▸ Exercise instructions: In the listing below, the lines starting at the line with "You are a GUI" and ending at the line with "Expand the Add widget dropdown" are to be output verbatim. Images stay out of the copy.

+++++

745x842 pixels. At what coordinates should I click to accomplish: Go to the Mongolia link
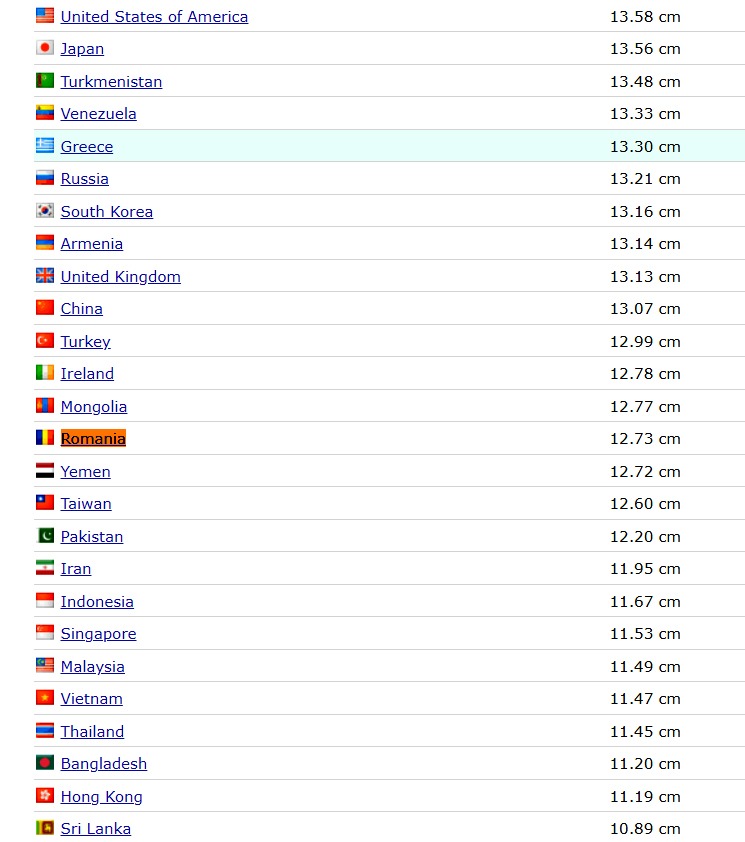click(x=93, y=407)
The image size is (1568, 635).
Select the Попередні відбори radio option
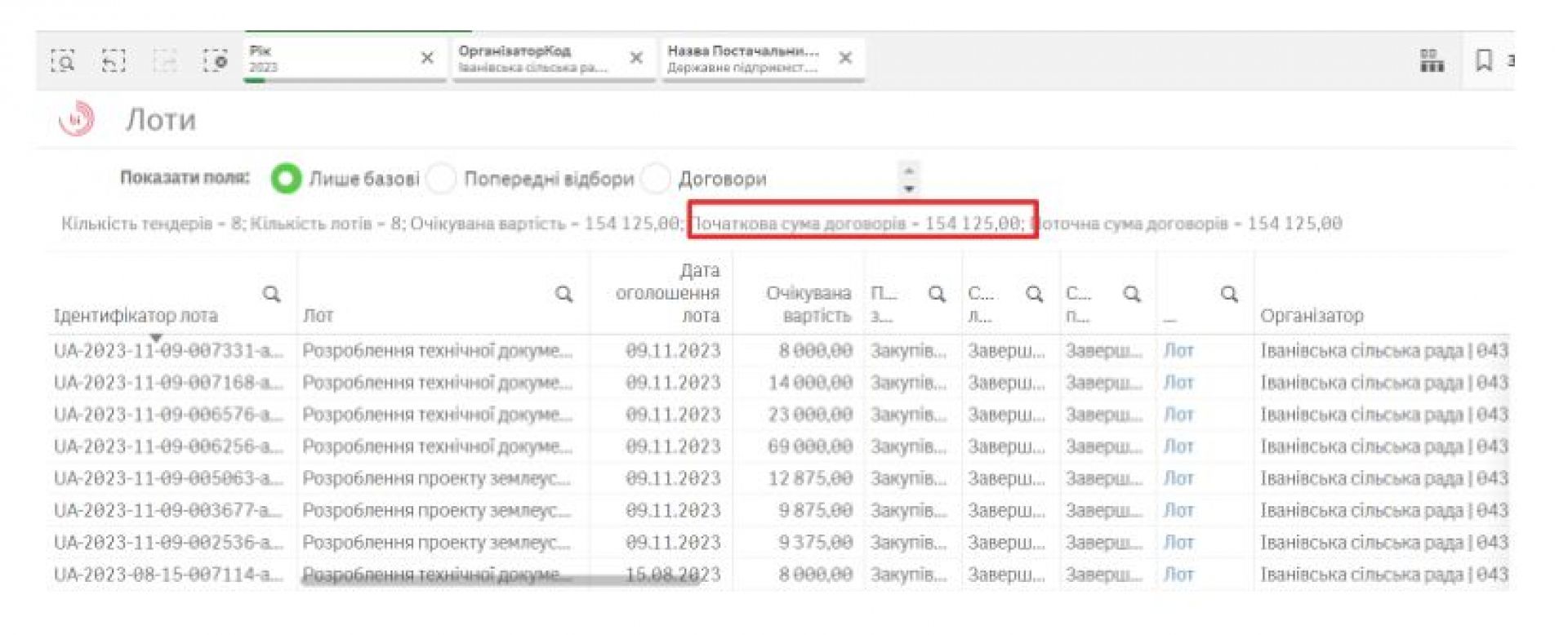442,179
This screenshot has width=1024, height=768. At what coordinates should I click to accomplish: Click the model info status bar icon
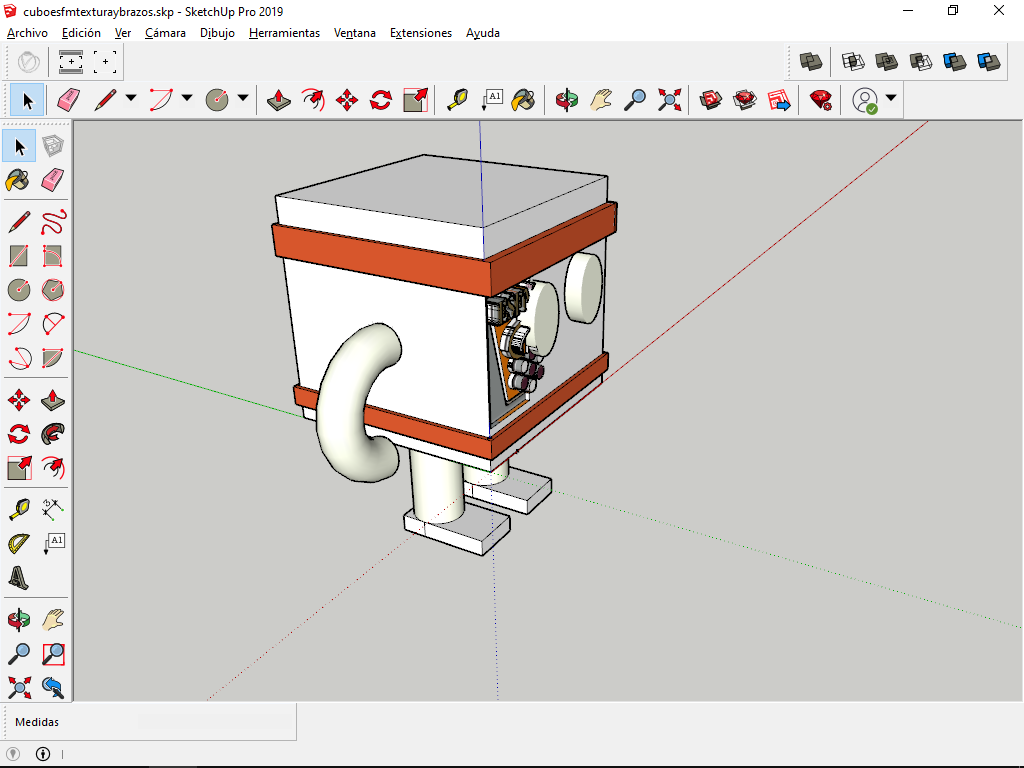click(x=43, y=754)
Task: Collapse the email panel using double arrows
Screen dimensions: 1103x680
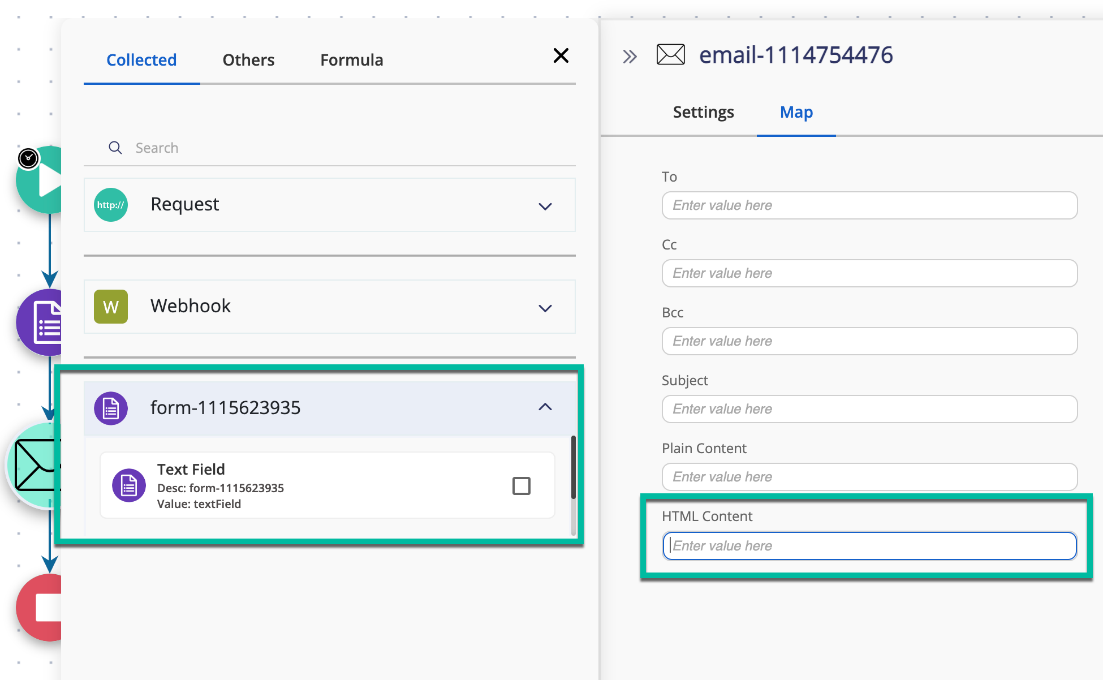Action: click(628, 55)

+++++

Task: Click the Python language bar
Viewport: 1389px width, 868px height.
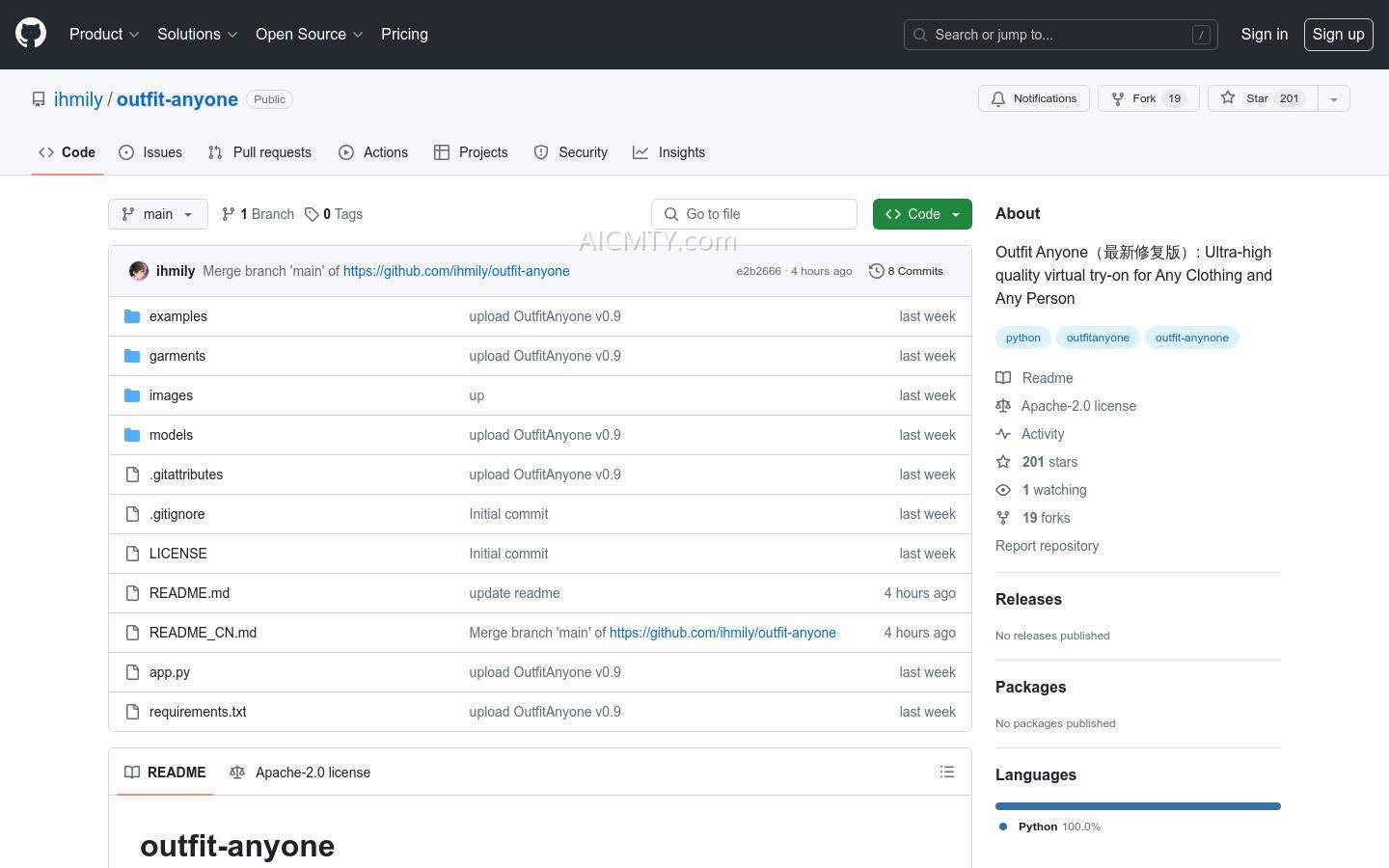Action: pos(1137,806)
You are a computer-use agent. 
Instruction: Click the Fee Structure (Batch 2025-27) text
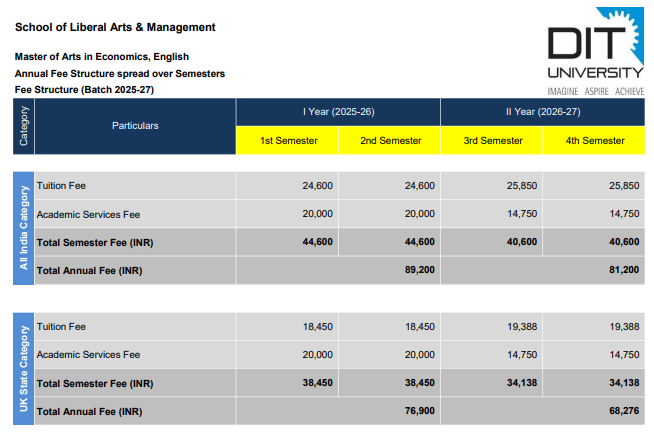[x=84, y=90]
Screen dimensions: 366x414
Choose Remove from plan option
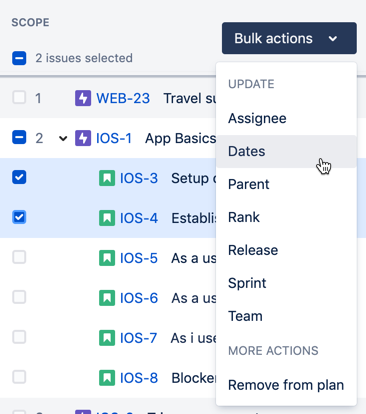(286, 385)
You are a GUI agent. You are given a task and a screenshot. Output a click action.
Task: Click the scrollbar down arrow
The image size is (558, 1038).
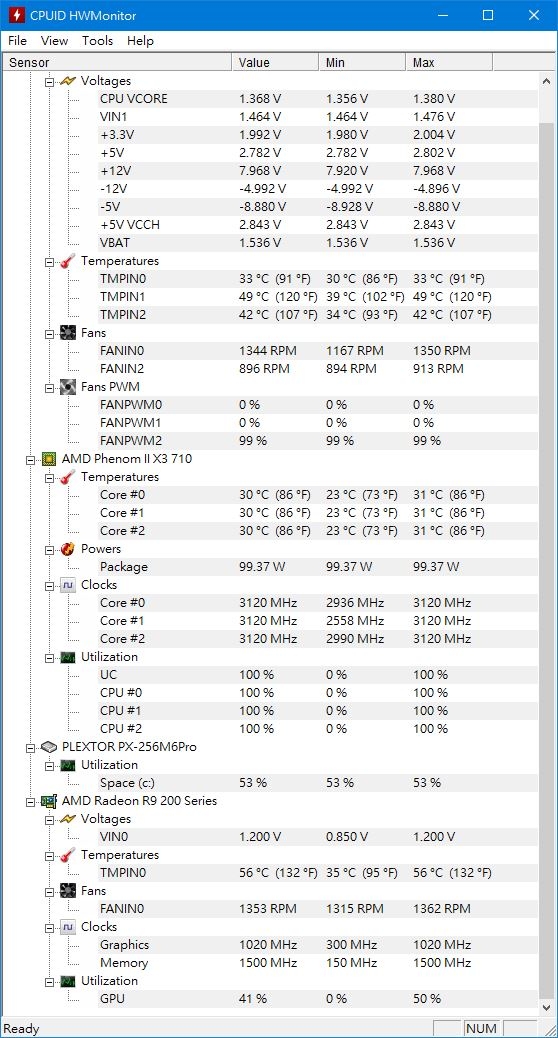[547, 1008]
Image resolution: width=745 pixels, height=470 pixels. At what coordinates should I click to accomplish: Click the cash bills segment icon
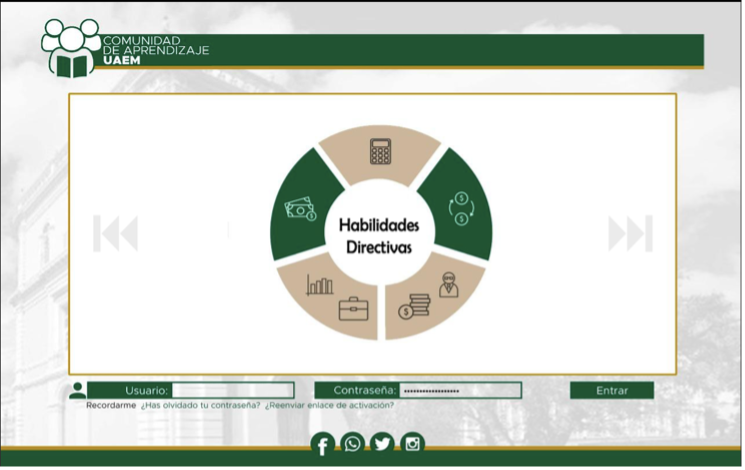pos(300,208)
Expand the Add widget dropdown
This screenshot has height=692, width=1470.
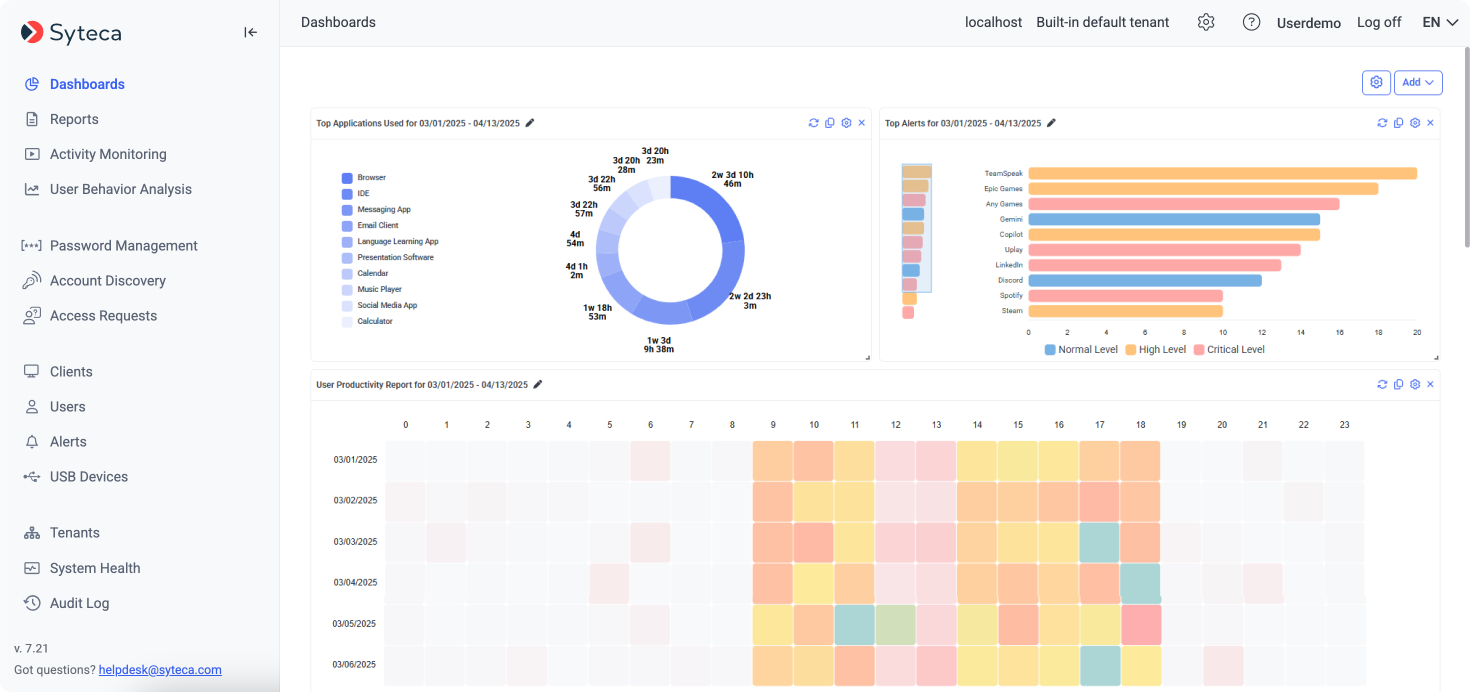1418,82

+++++

▸ Response to this exercise:
You are a GUI agent. You are given a task and a screenshot. Output a click action.
Task: Click the scrollbar down arrow
The image size is (558, 1038).
[547, 1008]
Image resolution: width=745 pixels, height=470 pixels. At what coordinates should I click to accomplish: Click the cash bills segment icon
pos(300,208)
Expand the Add widget dropdown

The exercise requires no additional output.